What are the circumstances a couple (or one of the spouse) should consider marriage counseling?

This is on the context that both spouses are believers and part of a faithful church.

Thank you for your inputs.


----------



## BG (Nov 9, 2017)

Ask your elders at church


----------



## Jack K (Nov 9, 2017)

All couples should consider some form of counsel, though this will often be informal.

It's good for a couple to talk about rough spots in their marriage with a spiritually wise person. This could be another couple, an elder/pastor, or in some cases a professional counselor. There are many options, some more formal than others, and the best time to start is _before_ the difficulties become severe.

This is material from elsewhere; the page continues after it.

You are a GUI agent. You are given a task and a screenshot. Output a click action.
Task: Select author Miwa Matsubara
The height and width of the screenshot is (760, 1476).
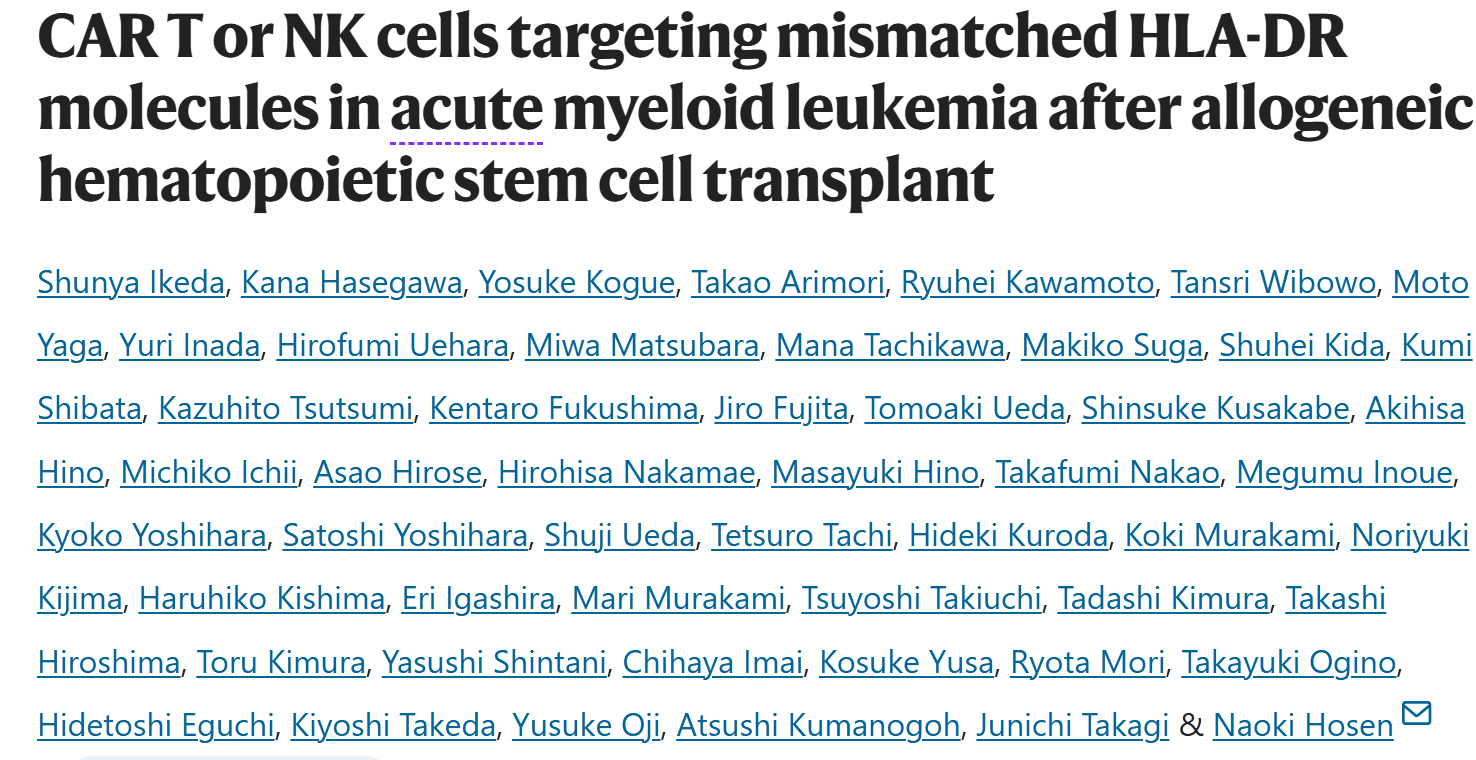coord(642,346)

Sadly, many people hear the word "counseling" and think it signals a huge failure in the marriage. So until things become unmanageable, they avoid talking about marriage struggles with anyone at all (or they engage in behind-the-back gossip about their spouse to a friend). It's better if we realize from the start that every marriage has struggles, so that we enter into marriage expecting to need the counsel of wise believers several times along the way.

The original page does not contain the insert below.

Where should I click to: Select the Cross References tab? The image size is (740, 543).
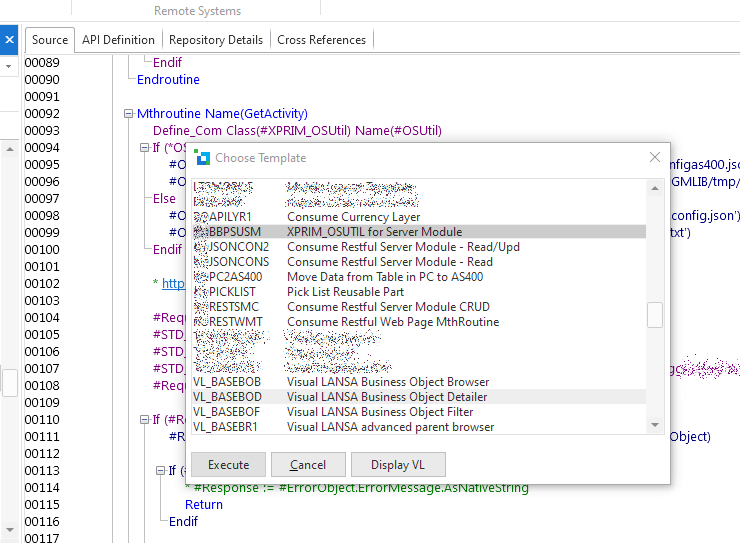point(321,40)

My wife and I have been married 19 years and fully expect to remain married "until death do us part." But at times we have sought counseling—both informally by talking with trusted friends, and formally with a trained counselor. Each time, I have been hesitant. This is because I am one of those many, many people who hears "counseling" and feels like a failure for needing it. I have had to be gently reminded that it is wisdom, not failure, to admit struggles and get counsel from godly people.

So for anyone reading this, please note: It is NOT helpful to take a post like this, which generally favors counseling, and use it to nag a spouse into doing something he/she feels uneasy about. Nor, in most cases, is it helpful to march straight to the elders in a manner that suggests an unexpected spiritual crisis has arisen, since this is likely to make one party feel accused and get defensive. Good elders may indeed be the ones to provide helpful counsel or to steer a couple toward it. But it's smart to begin by gently helping a hesitant spouse to see that it is a mark of Christian maturity to have godly counselors in one's life. It's something all the wisest believers do, not just as individuals, but as couples as well.

Reactions: Like 3


----------



## Ask Mr. Religion (Nov 10, 2017)

There is some useful guidance here:
https://www.gotquestions.org/Christian-marriage-counseling.html


----------



## Dachaser (Nov 10, 2017)

MrsTekPro2 said:


> What are the circumstances a couple (or one of the spouse) should consider marriage counseling?
> 
> This is on the context that both spouses are believers and part of a faithful church.
> 
> Thank you for your inputs.


The appropriate times would be when either one of both parties see that their relationship is getting worse, as in distant, not communicating to each other, not involved in lives of kids, and especially when one or the other is finding themselves growing distant to God.


----------



## MrsTekPro2 (Nov 12, 2017)

Thank you all. These are helpful.


----------



## AnnaBanana (Nov 15, 2017)

Jack K said:


> All couples should consider some form of counsel, though this will often be informal.
> 
> It's good for a couple to talk about rough spots in their marriage with a spiritually wise person. This could be another couple, an elder/pastor, or in some cases a professional counselor. There are many options, some more formal than others, and the best time to start is _before_ the difficulties become severe.
> 
> ...



The part I bolded is so true. I was engaged to my ex-boyfriend right around the time I became saved. I began going to Church and found that I wanted to do marriage counseling which triggered something within him, and he ran for the hills. Later down the road, I found that he was not ready to address issues and felt that marriage counseling would just make it worse.


----------